Producer Agostino “Dino” De Laurentiis offered Barbarella to a string of illustrious Euro babes, all of whom promptly refused: Virna Lisi (too fed up with Hollywood), Sophia Lauren (too seasoned), and Brigitte Bardot (too protective of her image). Some sources also include Raquel Welch (too little info available). As it turns out, Brigitte and Jane shared more than a potential role—specifically a husband, specifically Roger Vadim, who later joined Barbarella as director. According to noted biographer Patricia Bosworth, Brigitte and Jane also shared the occasional meal, which Jane reportedly cooked, and an ambulance ride—along with Vadim’s former flames Catherine Deneuve and Annette Stroyberg—when the filmmaker fell and broke his shoulder on the set of 1964’s La Ronde. It was a memorable bonding experience for all involved. How French.
Throughout filming Barbarella in Italy, Jane—battling an eating disorder, a speed addiction, and an alcoholic spouse—feared that Roger secretly thought her body didn’t measure up to ex-wife Bardot’s. Vadim had met the French film star when she was 15, married her when she was 18, and subsequently turned her into an international sex symbol. With two marriages and ten films behind him, Roger fell for Jane at her 26th birthday party. They were still newlyweds when, in 1966, Dino invited Jane to appear in Barbarella. Jane chucked De Laurentiis’s letter. Vadim retrieved it. Didn’t she realize that sci-fi sex comedies were about to have a moment? She should do it. He would too. Eager to please her man, Jane acquiesced.

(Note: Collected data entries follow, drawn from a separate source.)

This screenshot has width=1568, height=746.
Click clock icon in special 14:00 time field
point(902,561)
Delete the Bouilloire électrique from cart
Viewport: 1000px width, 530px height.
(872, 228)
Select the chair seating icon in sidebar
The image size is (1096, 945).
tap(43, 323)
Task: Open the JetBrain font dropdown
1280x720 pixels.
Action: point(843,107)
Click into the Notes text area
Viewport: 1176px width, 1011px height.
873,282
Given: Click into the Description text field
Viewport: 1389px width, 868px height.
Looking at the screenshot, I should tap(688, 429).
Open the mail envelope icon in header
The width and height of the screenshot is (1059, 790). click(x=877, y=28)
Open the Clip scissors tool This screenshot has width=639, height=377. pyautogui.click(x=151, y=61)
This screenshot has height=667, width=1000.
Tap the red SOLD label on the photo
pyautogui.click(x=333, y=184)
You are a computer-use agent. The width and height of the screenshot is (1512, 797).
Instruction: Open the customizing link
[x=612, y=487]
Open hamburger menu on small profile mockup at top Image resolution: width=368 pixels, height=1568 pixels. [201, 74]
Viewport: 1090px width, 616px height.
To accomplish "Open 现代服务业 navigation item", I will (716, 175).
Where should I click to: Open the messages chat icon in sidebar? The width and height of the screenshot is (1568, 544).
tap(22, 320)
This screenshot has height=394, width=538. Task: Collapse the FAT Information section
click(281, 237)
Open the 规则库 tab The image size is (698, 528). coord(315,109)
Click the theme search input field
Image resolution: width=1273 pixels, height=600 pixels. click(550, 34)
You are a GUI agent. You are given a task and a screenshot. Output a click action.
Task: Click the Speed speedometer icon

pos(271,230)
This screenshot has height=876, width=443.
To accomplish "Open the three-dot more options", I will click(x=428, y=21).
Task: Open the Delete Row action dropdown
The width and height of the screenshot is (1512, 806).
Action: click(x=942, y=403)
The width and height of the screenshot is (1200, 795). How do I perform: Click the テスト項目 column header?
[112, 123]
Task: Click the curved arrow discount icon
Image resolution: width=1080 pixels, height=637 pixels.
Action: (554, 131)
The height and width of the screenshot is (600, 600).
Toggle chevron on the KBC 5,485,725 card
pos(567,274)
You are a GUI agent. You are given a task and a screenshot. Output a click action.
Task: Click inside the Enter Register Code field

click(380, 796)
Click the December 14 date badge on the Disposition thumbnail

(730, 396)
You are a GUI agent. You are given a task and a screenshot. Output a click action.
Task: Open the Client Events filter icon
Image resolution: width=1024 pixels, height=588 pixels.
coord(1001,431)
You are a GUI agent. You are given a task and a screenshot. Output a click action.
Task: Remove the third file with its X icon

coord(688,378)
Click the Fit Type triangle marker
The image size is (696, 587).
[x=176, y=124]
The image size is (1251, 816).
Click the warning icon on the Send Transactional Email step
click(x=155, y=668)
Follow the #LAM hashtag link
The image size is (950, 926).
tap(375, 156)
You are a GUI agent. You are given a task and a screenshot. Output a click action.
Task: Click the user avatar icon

Babarella opened in October 1968 to lousy reviews. In The New York Times, Renata Adler dismissed it as a “special kind of mess,” and wrote that while Jane performed as well as she could have, Vadim presented her naked body to viewers “as usual, slowly, like some proud and solemn chef.” Although Fonda allegedly forfeited the title roles in Bonnie and Clyde and Rosemary’s Baby to make Barbarella, she snapped back with a Best Actress Oscar nomination in 1970 for They Shoot Horses Don’t They?, and in 1973, a divorce from Vadim. She also couldn’t have anticipated the enduring impact Barbarella would have on contemporary culture, particularly pop music. Everyone from Duran Duran to Prince to Ariana Grande wink-nods to the space goddess. If the film’s cemented cult status had Lisi, Lauren, or Bardot reconsidering their refusals, we’ll never know.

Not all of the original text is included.